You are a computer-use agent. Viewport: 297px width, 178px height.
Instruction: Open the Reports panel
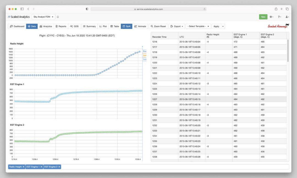61,26
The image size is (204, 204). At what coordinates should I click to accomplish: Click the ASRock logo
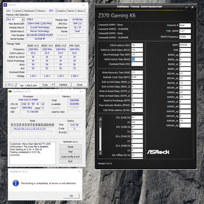click(158, 152)
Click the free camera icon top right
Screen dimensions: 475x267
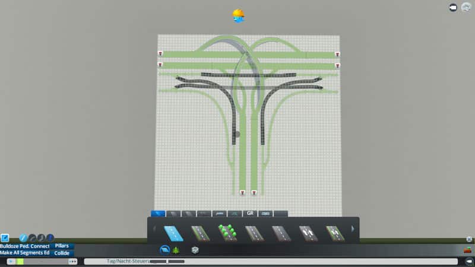453,8
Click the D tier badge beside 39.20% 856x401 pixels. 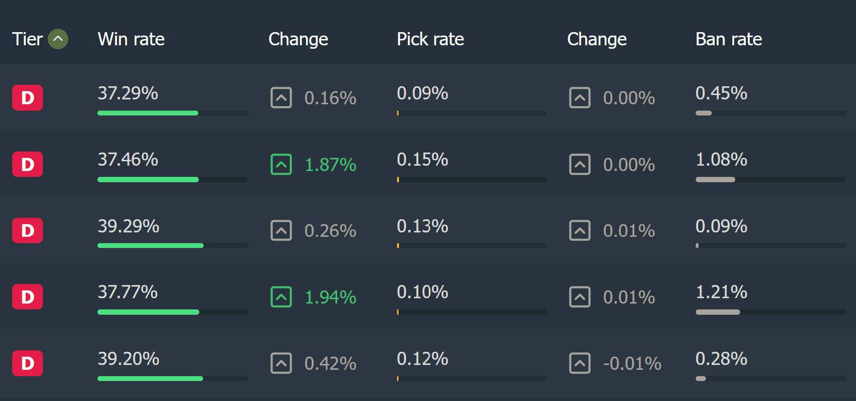point(27,363)
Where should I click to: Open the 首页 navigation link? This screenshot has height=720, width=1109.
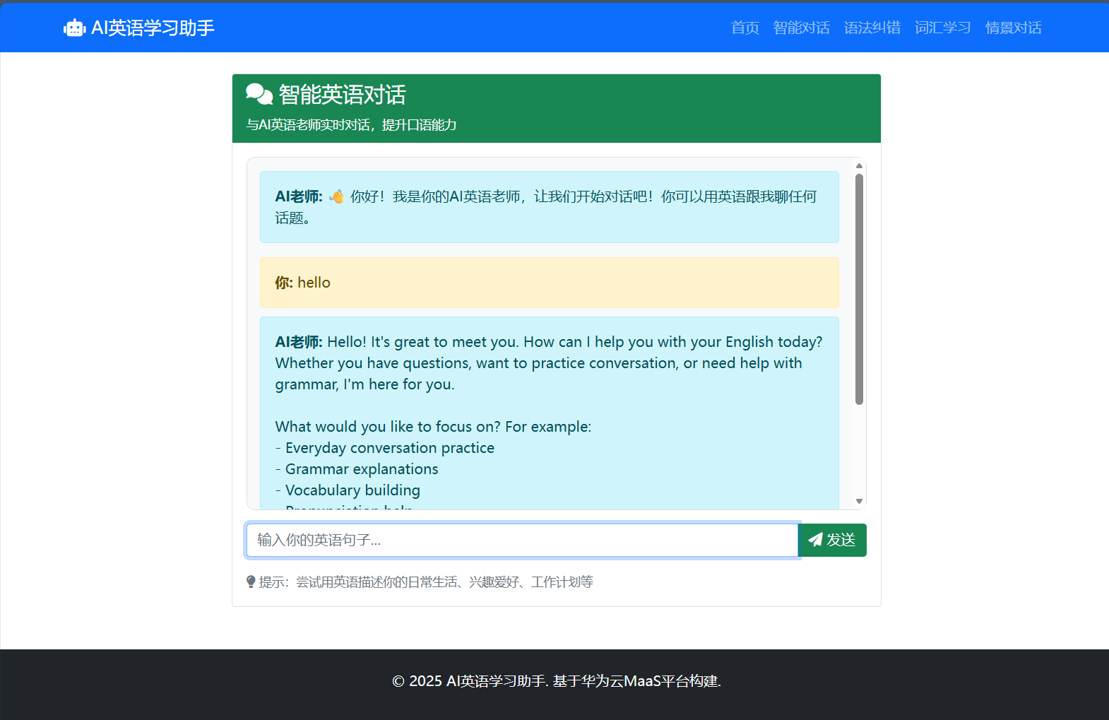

Exercise | How many lines of the listing hold the string "width"? Give the number alone.

Written response | 2